A topic in the Open Knowledge Graph — a free, open map of 15,290 topics and the order to learn them in.

Data Preparation, Screening, and Quality Assurance

College Depth 115 in the knowledge graph ☐ I know this ☆ Set as goal

47topics build on this

568prerequisites beneath it

Missing Data Mechanisms, Patterns, and Handling Methods Survey Design, Construction, and Administration +1 more→→Descriptive Statistics and Data Visualization

Core Idea

Before analysis, data must be checked for entry errors, missing values, outliers, and assumption violations. Missing data mechanisms (missing completely at random vs. missing at random) affect appropriate handling. Outliers require investigation—are they errors, genuine extreme values, or violations of assumptions? Data cleaning documentation ensures transparency and reproducibility.

How It's Best Learned

Conduct exploratory data analysis on a dataset: describe distributions, identify missing patterns, investigate outliers. Practice multiple imputation for missing data. Discuss how data preparation decisions can influence downstream results.

Common Misconceptions

Data cleaning is optional if sample size is large; - Outliers should always be removed; - Missing data can be ignored if < 5%; - Transformation of variables is data manipulation.

Explainer

Data analysis is only as trustworthy as the data it operates on — and raw data almost never arrives clean. Before running any statistical model, you need to understand what you actually have: how it was collected, where it might have gone wrong, and what decisions you made to handle its imperfections. This is data preparation and quality assurance, and it is not a formality — the choices made here can meaningfully change your conclusions.

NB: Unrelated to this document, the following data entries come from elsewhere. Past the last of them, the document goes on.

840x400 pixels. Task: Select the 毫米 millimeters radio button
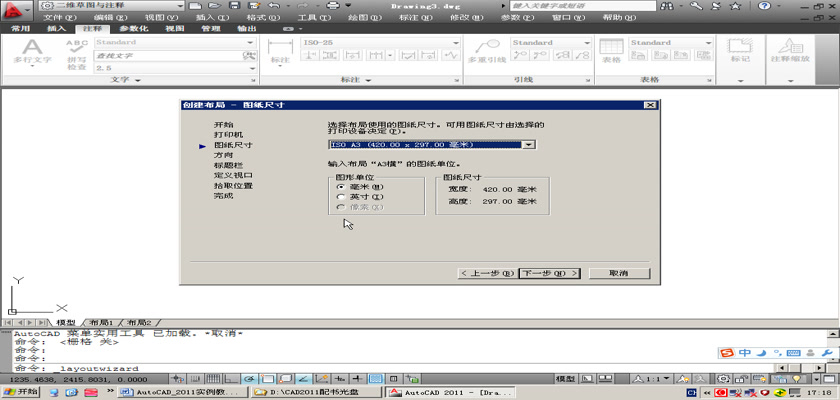point(342,186)
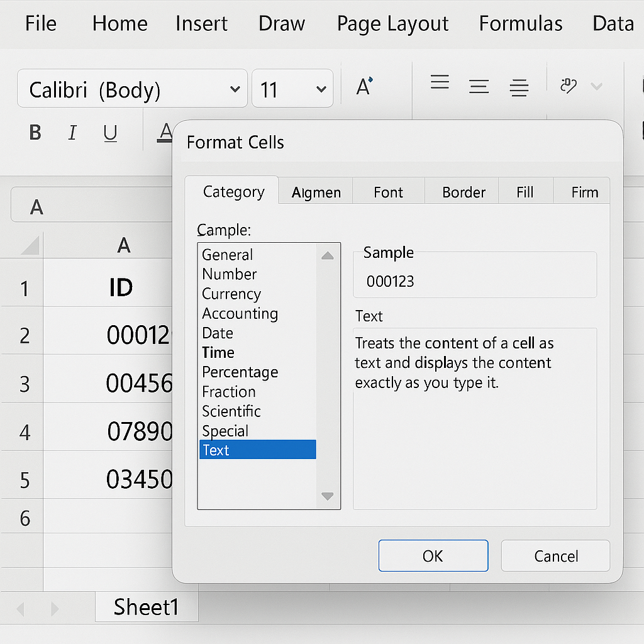Select the bottom align icon
This screenshot has width=644, height=644.
pyautogui.click(x=519, y=87)
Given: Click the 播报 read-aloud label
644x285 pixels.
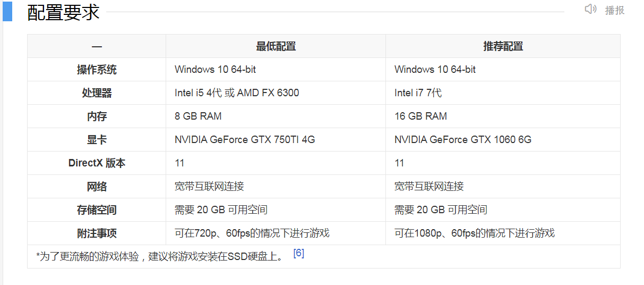Looking at the screenshot, I should [615, 10].
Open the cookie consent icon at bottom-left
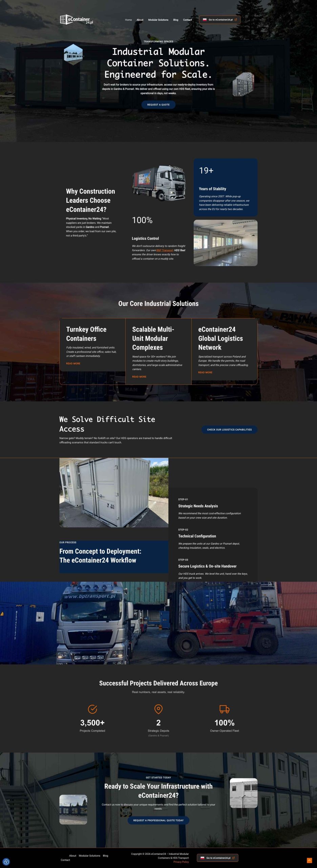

Start with the basics: entry errors and range violations. A participant age recorded as 220, a Likert response of 9 on a 1–7 scale, or a reaction time of –200ms are not plausible. These require verification against original records or flagging for exclusion. Then examine distributions: a variable that should be approximately normal but is heavily skewed might indicate a recording error, a floor or ceiling effect, or a genuine distributional feature that violates assumptions of downstream parametric tests. Plotting histograms and running descriptives (mean, median, range, kurtosis) is not busywork — it is your first look at the actual structure of the data.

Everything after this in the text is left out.